This month, we are focusing on tasks and activities at The Autism Helper and in this post, I am going to highlight some of my favorite task boxes I have in my classroom. I have a variety of tasks that range from academic to functional for a variety of learners, including students with visual impairments and students with limited fine motor skills. When creating task boxes in your classroom, there are so many ideas and so many ways you can be inspired to create your own tasks. Most of the time, I create tasks out of extra manipulatives at our school, items I can save and reuse (containers with lids, etc.), things I can buy at the Dollar Tree and of course, The Autism Helper Teachers Pay Teachers Store. Here are five of my favorite task box ideas…
1. Recipe Box Filing
I have four of these recipe boxes in my classroom task box system. They can range from simple to higher level. I have a color word filing box that I made out of recipe box dividers I got on Amazon and used a set of color/shape flashcards to file. I could also make a set of shape word dividers to use with the same set of cards. I also have a file by month recipe box. I got the month dividers from Amazon and I had extra months written in different fonts from another product and put them on index cards. I did something similar with the other two recipe boxes pictured below. I used recipe box dividers, flashcards and index cards with these two task boxes as well. What I like about recipe box filing is that it allows for easy differentiation. For example, when a student masters filing the months (which essentially is matching) I can write full dates to file by month or digital dates to file by month. You could also use the alphabet dividers to file by last name or switch out the sets of words you use.
2. Simple Tasks
It’s essential to have tasks at a variety of levels in order to include all learners in your class. Sometimes I overlook the simple tasks, but having them as part of my work task system is important. Pictured above is a pencil and pen sort, which is fairly simple, however, I have a student who has limited fine motor skills, and she was recently able to complete this task with moderate prompting. At the beginning of the school year, she needed maximum support, so it was very exciting to see her be able to continue to work in order to do a task independently. Put-in tasks, such as pennies in the bank, is also a seemingly simple task, but if you have students who have emerging pre-academic skills or students with visual impairments, this task is a must-have as part of your task box system. For more ideas for put in tasks, check out Sasha’s Put in Task post.

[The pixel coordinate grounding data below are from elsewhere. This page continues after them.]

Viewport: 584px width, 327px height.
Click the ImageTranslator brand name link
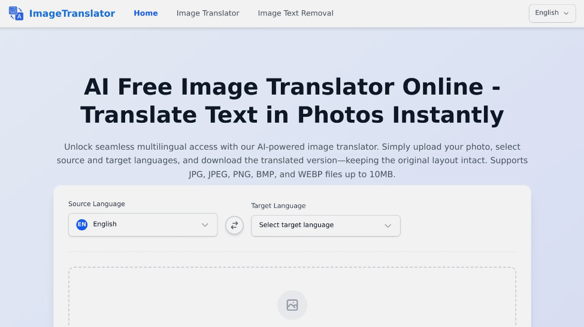tap(71, 13)
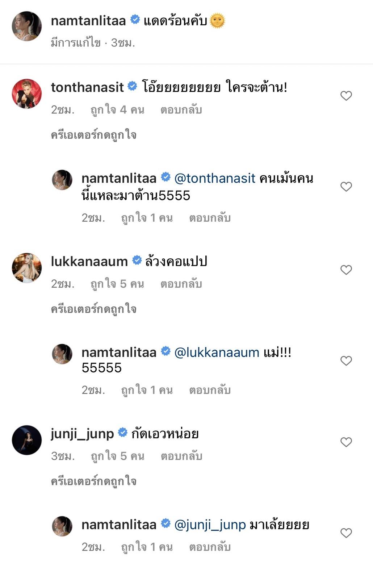The height and width of the screenshot is (576, 373).
Task: Follow the @junji_junp mention link
Action: pyautogui.click(x=210, y=525)
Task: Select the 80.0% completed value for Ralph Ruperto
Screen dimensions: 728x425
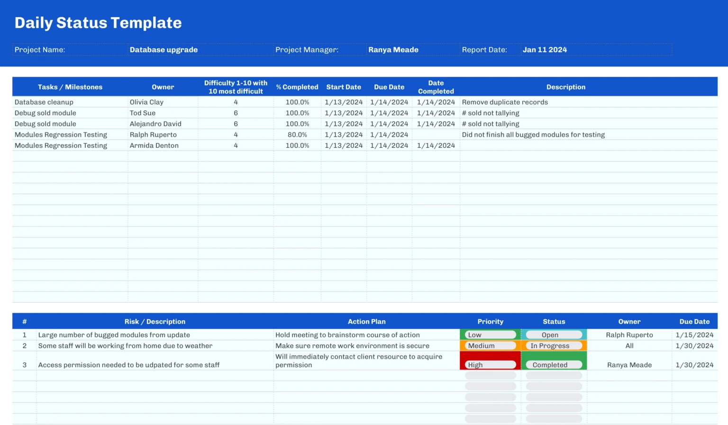Action: click(297, 135)
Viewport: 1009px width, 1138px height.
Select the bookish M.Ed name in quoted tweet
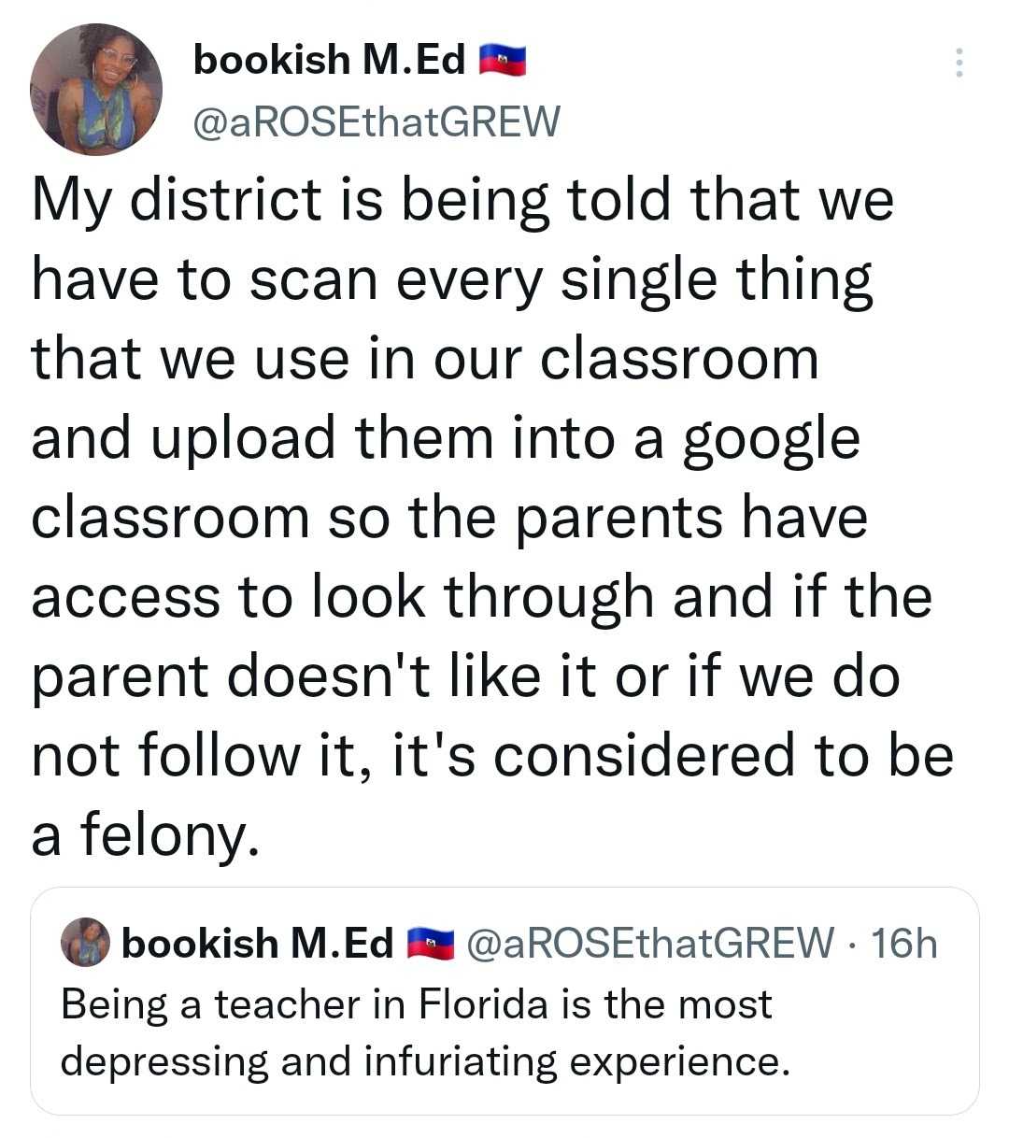[257, 943]
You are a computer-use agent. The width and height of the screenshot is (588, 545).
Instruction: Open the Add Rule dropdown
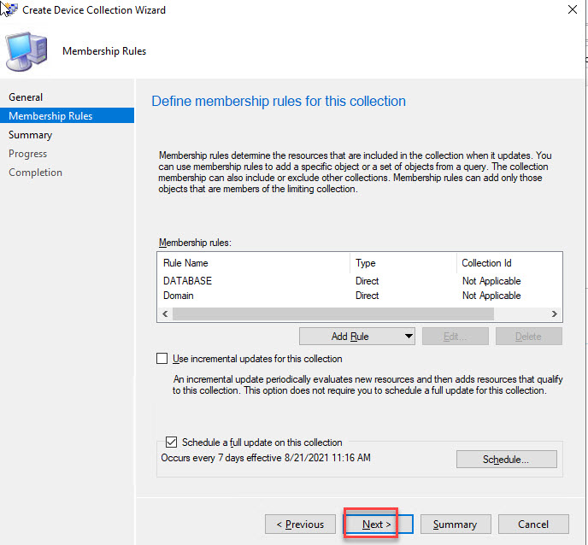[x=356, y=336]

3. Tasks That Utilize Real-Life Materials
As teachers, we want to make tasks as functional as possible and using real life materials can help make tasks more relevant to students. Pictured above, is a task in which students put a washer on a bolt and then twist a nut on the bold to keep the washer on the bolt. While this is a more expensive task box (about $30 for the 10 nuts, bolts and washers at Home Depot) but it is sturdy and worth to have students use real items. Pictured below is a task box I inherited from Sasha’s classroom (another good way to get materials and tasks). It is another three-step process of putting together hose parts. The other benefit of these two tasks is that they don’t have to be reset because students taking apart these items is just as functional as them putting these tasks together.
4. Tasks That Simulate Functional Activities
Obviously the goal with all of our students is that they are able to complete functional activities independently. Having the actual materials for these items may not always be possible, so creating items that simulate real-life activities that students can practice is the next best thing. Pictured above is a task available in the Advanced Work Task Mega Pack. Teaching students to collate and use paperclips is a skill they could use in the classroom and beyond. Pictured below is a sandwich making task box that my parents actually made for my classroom. The bread is thick-cut soft foam that has a “crust” painted on the outside (be careful-it leaves crumbs like real bread!), the meat is cut out of faux leather material from a fabric store and the cheese is a thinner orange foam.
5. Tasks That Use Things I Already Have
Obviously these are the best because they are free and you can choose items that you are not currently using or items that you would normally discard. One task I have had in a task box in the past has been organizing race bibs. I used to run a lot of 5Ks and keep the bibs as keepsakes, but didn’t do much with them. I thought bringing them to school to use for tasks and math was a good idea because students would encounter race bibs in their lives (adults with disabilities actually volunteer at many 5Ks I have participated in), numbers are in a variety of type faces and I could actually see my race bibs everyday in the place I spend the most time…school! I also save jars and containers for opening and closing tasks. You can save a variety of items or just clean out your apartment and get inspired!
I hope you got some good ideas and inspiration for task boxes in your classroom! Check out The Autism Helpers’ work task mega packs including Work Task Mega Pack, Advanced Work Task Mega Pack, Communication Based Work Task Mega Pack, Math Work Task Mega Pack, Reading Comprehension Work Task Mega Pack and Science and Social Studies Work Task Mega Pack.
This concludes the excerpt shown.